= Hart Goodloe =

American surgeon (1875–1954)

Hart Goodloe (January 31, 1875 – March 21, 1954) was a surgeon in the First World War who served at Saint-Mihiel and the Meuse-Argonne Offensive.

== Early life and education ==
Hart Goodloe was born in Danville, Kentucky in 1875. He is a graduate of University of Louisville's School of Medicine and a member of Phi Chi medical fraternity's Alpha Alpha-Gamma chapter serving as Grand Presiding Senior (President) of the Grand Chapter from 1900 to 1901.

== Army ==
On August 13, 1917, he enlisted in the U.S. Army at age 42. He was commissioned to the rank of major and was a surgeon in the army. By 1918 he was sent over to France and saw action at the Battle of Saint-Mihiel and Meuse-Argonne Offensive. He was discharged from service on March 18, 1919, and resided in St. Louis, Missouri. His war documents were destroyed in a fire at the St.

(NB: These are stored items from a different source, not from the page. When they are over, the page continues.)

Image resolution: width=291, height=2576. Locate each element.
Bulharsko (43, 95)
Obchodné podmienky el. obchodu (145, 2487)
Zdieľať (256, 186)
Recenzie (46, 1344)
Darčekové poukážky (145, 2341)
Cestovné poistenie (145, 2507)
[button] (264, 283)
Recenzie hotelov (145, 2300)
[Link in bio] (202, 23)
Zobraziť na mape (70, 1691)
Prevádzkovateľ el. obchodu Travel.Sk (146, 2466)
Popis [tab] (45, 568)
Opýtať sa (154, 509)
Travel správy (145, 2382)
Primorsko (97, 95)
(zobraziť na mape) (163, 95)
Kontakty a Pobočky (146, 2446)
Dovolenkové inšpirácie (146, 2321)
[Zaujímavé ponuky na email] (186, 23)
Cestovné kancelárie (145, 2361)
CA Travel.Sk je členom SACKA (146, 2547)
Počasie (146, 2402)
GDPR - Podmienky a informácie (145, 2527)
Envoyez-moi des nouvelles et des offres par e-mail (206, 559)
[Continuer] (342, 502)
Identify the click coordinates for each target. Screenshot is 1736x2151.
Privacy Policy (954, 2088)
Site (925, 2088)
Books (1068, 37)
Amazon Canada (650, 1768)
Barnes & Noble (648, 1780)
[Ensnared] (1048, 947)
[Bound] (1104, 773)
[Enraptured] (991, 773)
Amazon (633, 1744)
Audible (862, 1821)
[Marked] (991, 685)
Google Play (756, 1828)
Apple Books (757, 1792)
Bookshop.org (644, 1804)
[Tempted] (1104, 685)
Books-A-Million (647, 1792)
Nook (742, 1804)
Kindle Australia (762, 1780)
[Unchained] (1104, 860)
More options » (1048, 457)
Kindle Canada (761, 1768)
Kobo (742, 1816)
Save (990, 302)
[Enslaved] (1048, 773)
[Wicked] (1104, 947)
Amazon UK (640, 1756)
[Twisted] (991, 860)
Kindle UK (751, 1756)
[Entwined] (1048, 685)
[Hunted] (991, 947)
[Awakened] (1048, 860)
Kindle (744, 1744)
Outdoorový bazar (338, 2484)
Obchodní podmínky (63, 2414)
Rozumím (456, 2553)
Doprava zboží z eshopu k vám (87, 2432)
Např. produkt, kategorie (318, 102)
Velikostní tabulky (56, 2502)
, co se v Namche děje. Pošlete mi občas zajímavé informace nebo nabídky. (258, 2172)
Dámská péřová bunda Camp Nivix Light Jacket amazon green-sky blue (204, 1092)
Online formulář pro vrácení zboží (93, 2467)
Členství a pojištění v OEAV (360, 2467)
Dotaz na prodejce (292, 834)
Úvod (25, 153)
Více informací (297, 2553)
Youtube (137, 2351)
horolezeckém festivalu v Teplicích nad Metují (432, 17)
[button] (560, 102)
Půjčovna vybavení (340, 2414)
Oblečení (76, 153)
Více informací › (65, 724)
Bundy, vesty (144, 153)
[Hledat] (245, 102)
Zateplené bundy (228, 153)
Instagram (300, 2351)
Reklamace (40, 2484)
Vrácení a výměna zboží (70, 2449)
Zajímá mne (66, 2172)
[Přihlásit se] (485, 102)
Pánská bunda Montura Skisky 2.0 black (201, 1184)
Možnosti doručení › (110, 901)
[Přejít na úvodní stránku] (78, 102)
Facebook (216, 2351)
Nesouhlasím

Louis archives.

== Published works ==
In 2007 a novel titled "Goodloe - Blood Stains the Fury of the Coming Storm" by Patrick Bauer was published based on the life of Hart Goodloe. ISBN 978-1-4257-8225-2 (hardcover) ISBN 978-1-4257-8216-0 (softcover) available November 2007.

== Death ==
He died at Veterans Hospital, Biloxi, Mississippi, on March 21, 1954, at age 79.